▸ **Task brief**:
Needed from the data below: every line from the one with "Task: Go to the İşlemler tab" up to and including the one with "Open the Compare", repeated exactly and with nothing else.
##### Records provided
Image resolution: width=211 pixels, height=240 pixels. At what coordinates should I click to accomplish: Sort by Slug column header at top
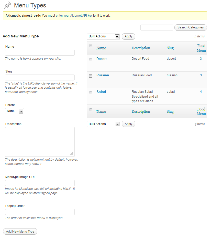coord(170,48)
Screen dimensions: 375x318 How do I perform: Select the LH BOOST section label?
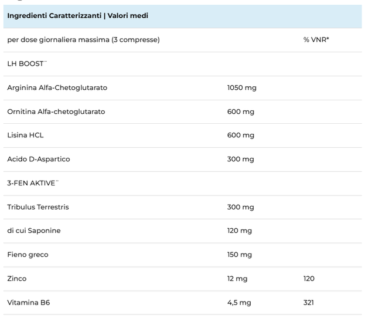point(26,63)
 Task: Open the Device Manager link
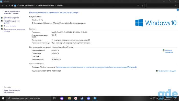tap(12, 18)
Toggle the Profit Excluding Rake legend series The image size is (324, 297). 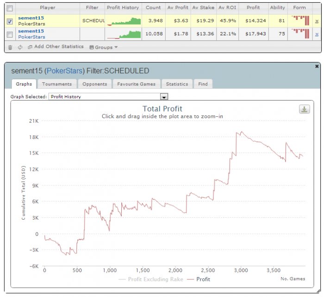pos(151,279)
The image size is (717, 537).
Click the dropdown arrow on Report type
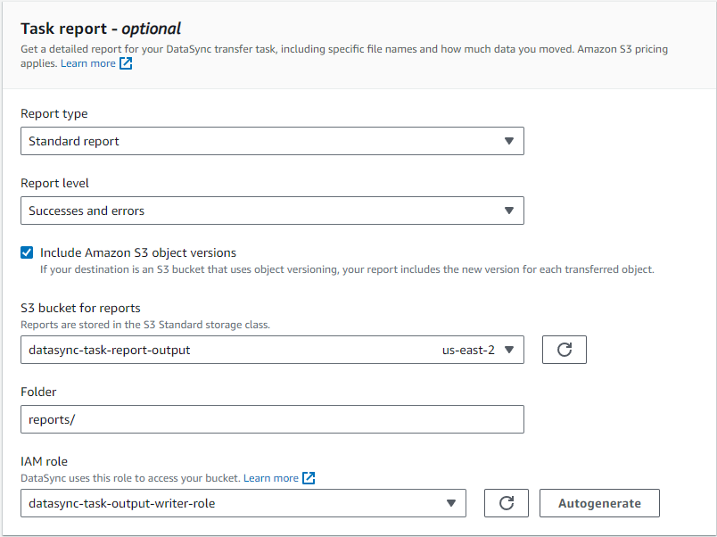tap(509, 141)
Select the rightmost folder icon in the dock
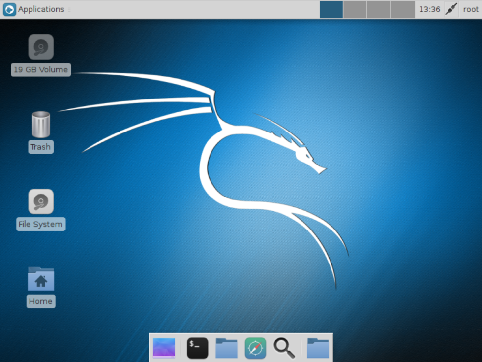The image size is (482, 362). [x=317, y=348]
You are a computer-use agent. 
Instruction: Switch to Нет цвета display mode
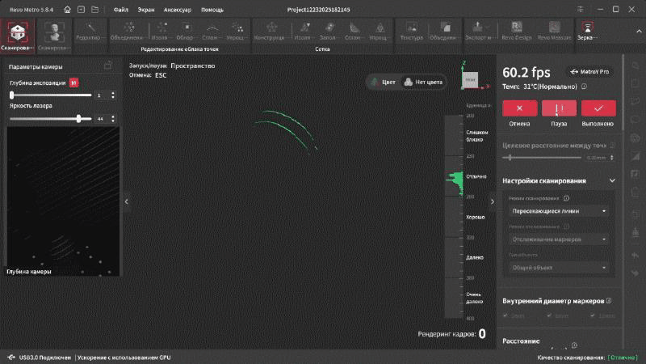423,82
##########
##### Records provided
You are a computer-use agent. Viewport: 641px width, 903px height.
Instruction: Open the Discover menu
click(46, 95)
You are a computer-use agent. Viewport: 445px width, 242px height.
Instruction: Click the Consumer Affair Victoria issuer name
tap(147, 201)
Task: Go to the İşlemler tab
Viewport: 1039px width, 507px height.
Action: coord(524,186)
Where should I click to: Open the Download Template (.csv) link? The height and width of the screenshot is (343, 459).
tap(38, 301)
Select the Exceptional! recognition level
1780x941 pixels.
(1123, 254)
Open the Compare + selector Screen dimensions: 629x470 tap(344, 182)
##########
##### Records provided
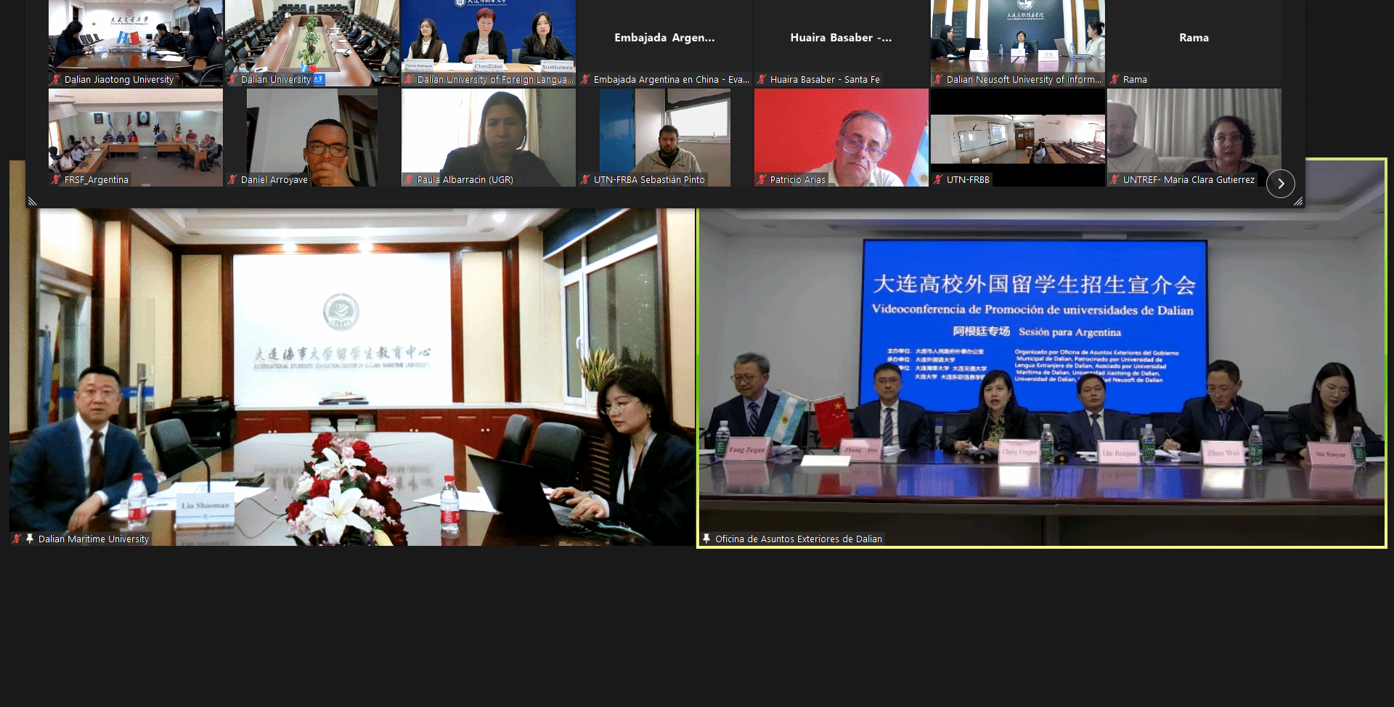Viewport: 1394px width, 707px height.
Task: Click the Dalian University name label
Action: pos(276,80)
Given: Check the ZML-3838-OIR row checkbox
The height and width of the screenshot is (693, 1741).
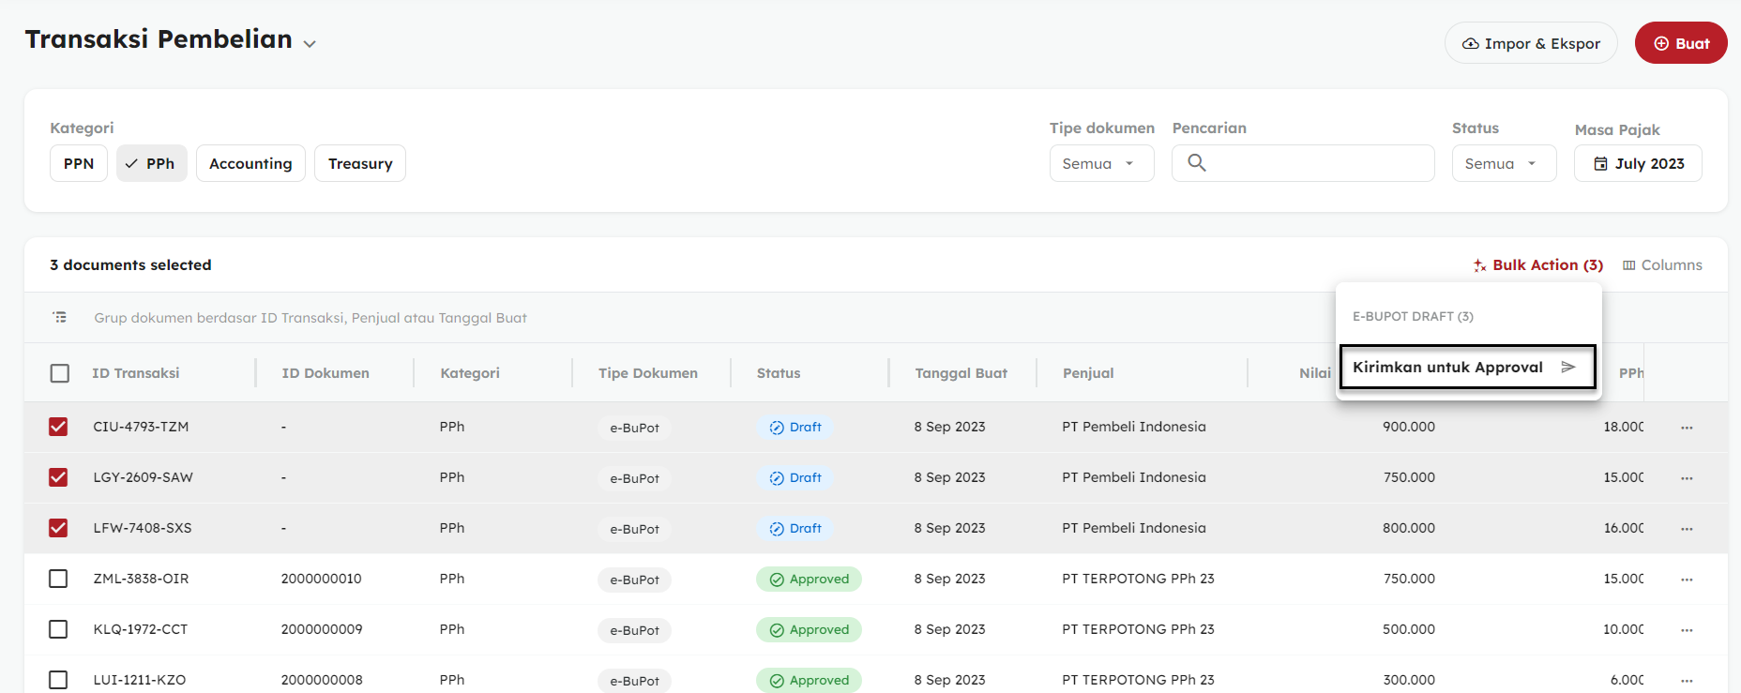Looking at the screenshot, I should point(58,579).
##########
▸ **Result**:
Task: Go to the İşlemler tab
Viewport: 1039px width, 507px height.
Action: coord(524,186)
Where should I click to: Open the Download Template (.csv) link? The height and width of the screenshot is (343, 459).
tap(38, 301)
Select the Exceptional! recognition level
1780x941 pixels.
(1123, 254)
Open the Compare + selector Screen dimensions: 629x470 tap(344, 182)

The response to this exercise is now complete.